An dieser Stelle wollen wir basierend auf verschiedenen Quellen das Alevitentum genauer vorstellen und definieren. Es sei aber vorab erwähnt, dass dies kein einfaches Unterfangen ist und eine eindeutige Kategorisierung und Zuordnung des Alevitentums nicht möglich ist – so wird das Alevitentum etwa häufig  als Konfession des Islams betrachtet, was  religionswissenschaftlicher aber keinesfalls zutrifft.
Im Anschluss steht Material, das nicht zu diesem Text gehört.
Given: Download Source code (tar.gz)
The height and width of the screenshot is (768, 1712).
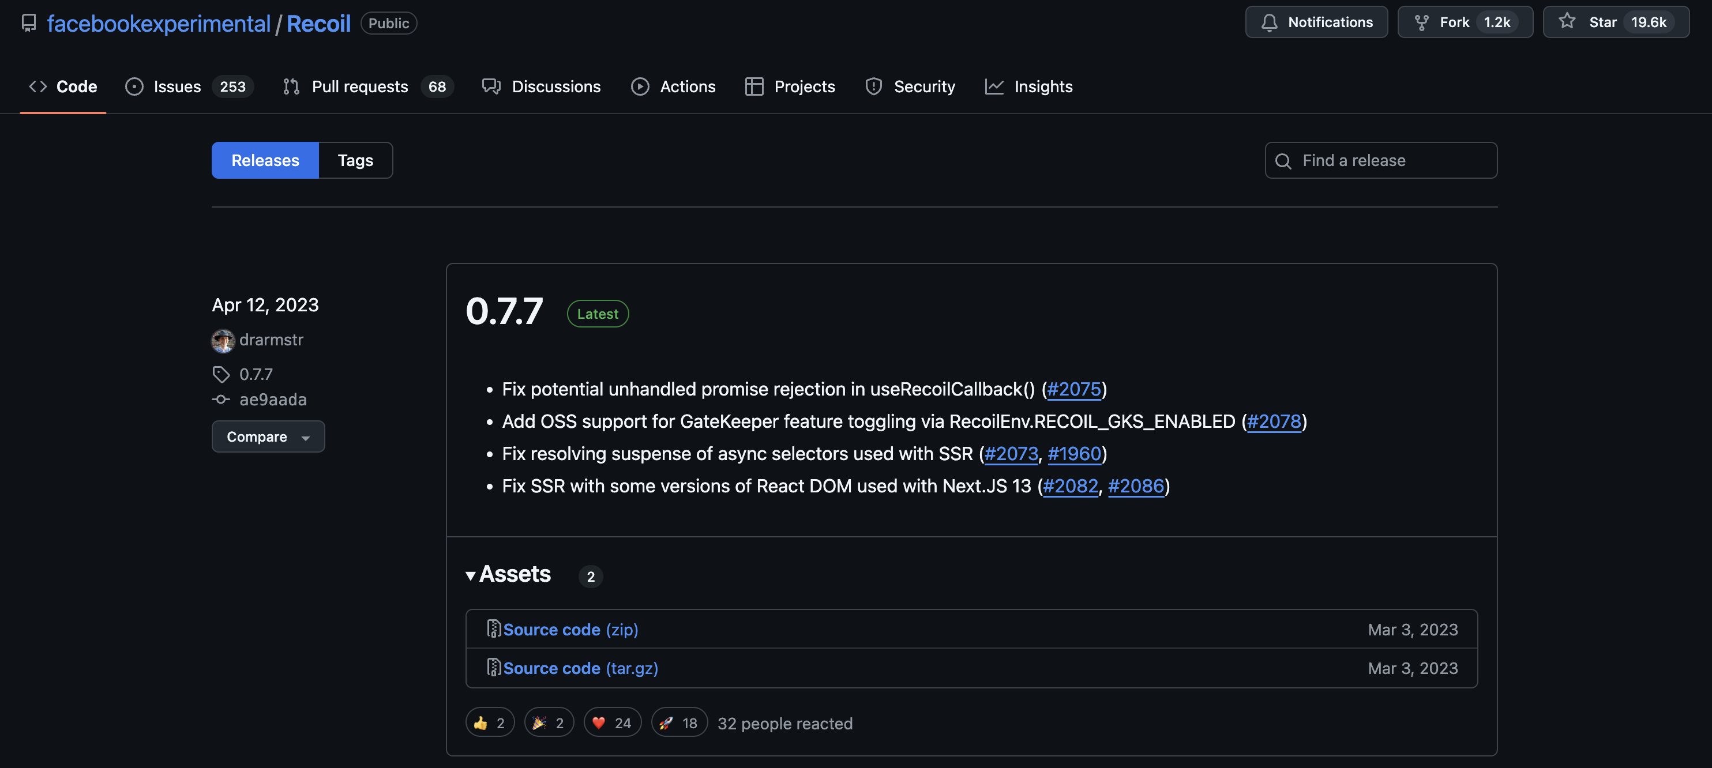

Aleviten leben nicht nur in der Türkei, sondern auch in den Balkan-Ländern und in einigen Arabischen Staaten .Rund ein Drittel der in Türkei lebenden 66 Millionen Menschen gehören diesem Glauben an. Natürlich gibt es auch Christen, Juden und Andersgläubige, die jedoch ca. 2% ausmachen.

Die Aleviten konnten aufgrund ihrer „Minderheitenrolle “ bis heute weder ihre 1400 jährige Kultur und Religion frei ausüben noch damit in die Öffentlichkeit treten. Sogar heute noch darf in der Türkei kein Verein oder eine Kultureinrichtung unter einem ‚Alevitischen‘ Namen eröffnet werden, weiterhin wird die alevitische Konfession offiziel nicht anerkannt. Dagegen wird aber die sunnitische Konfession durch den Staat mit Hilfe von staatlichen Finanzmitteln (Steuereinnahmen) und dem ‚Amt für religiöse Angelegenheiten ‚ (Diyanet Isleri) stark gefördert.
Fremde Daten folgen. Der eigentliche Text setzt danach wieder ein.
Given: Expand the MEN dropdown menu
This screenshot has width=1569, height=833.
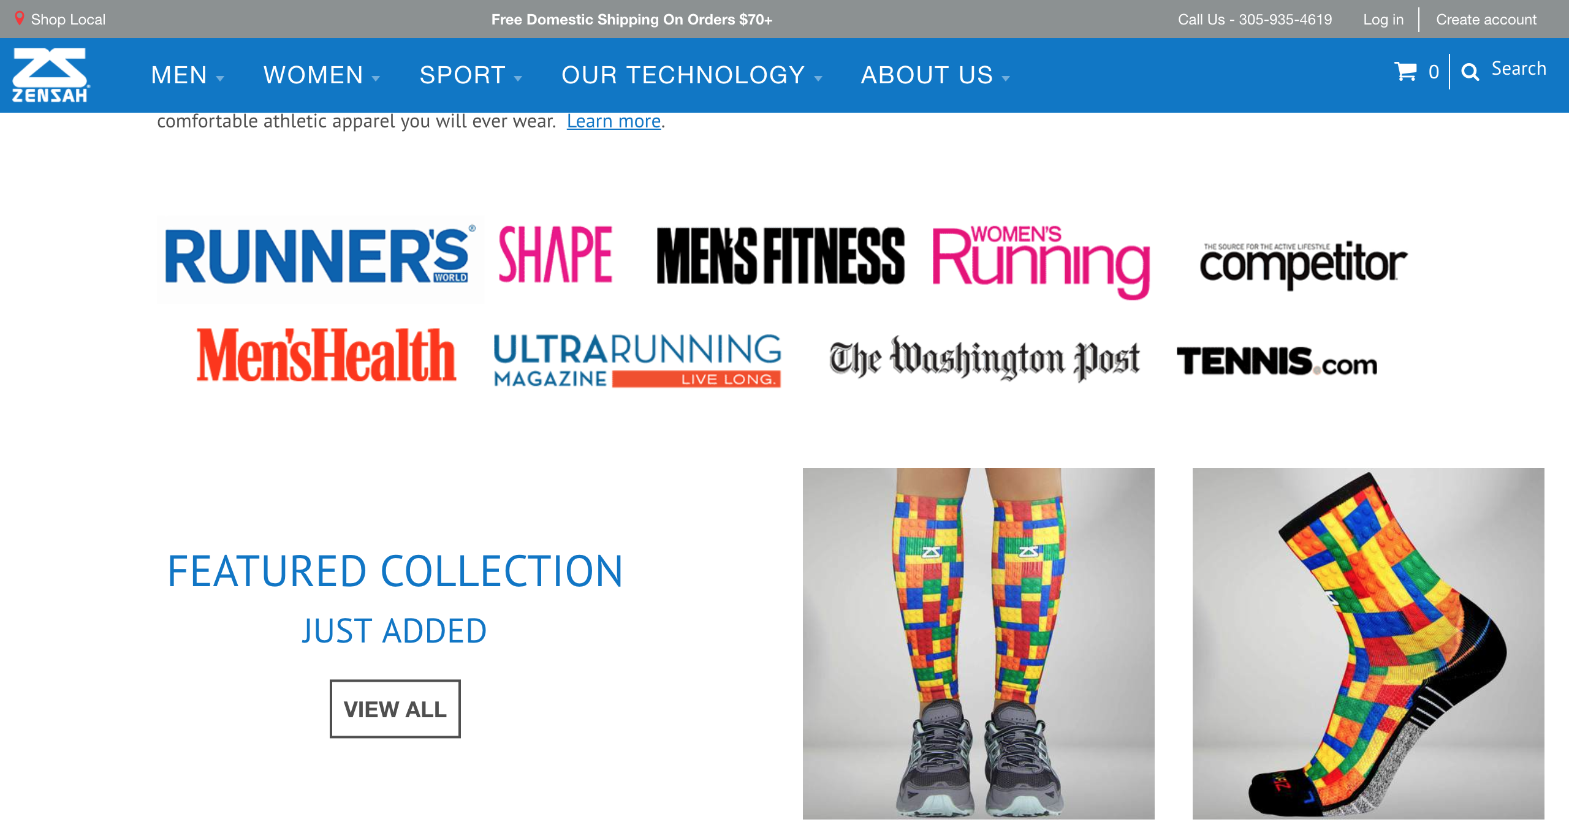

Das ‚plötzliche‘ Auftreten der Aleviten in jüngster Zeit ist darauf zurückzuführen, daß sie wieder Opfer zunehmender Gewalt von türkischen Fundamentalisten und Rechtsradikalen geworden sind. Zu diesen Gewalttaten gehört z.B der Brandanschlag der Fundamentalisten in Sivas /Türkei im Juli 1993, wobei 37 Intellektuelle und Künstler ermordet worden sind. Auch der feige rechtsradikale Angriff auf alevitische Teehäuser in Istanbul im März 1995 forderte fünf Tote. Auf den darauf folgenden Protest-Demonstrationen ist die Anzahl der Toten auf ca. 30 gestiegen.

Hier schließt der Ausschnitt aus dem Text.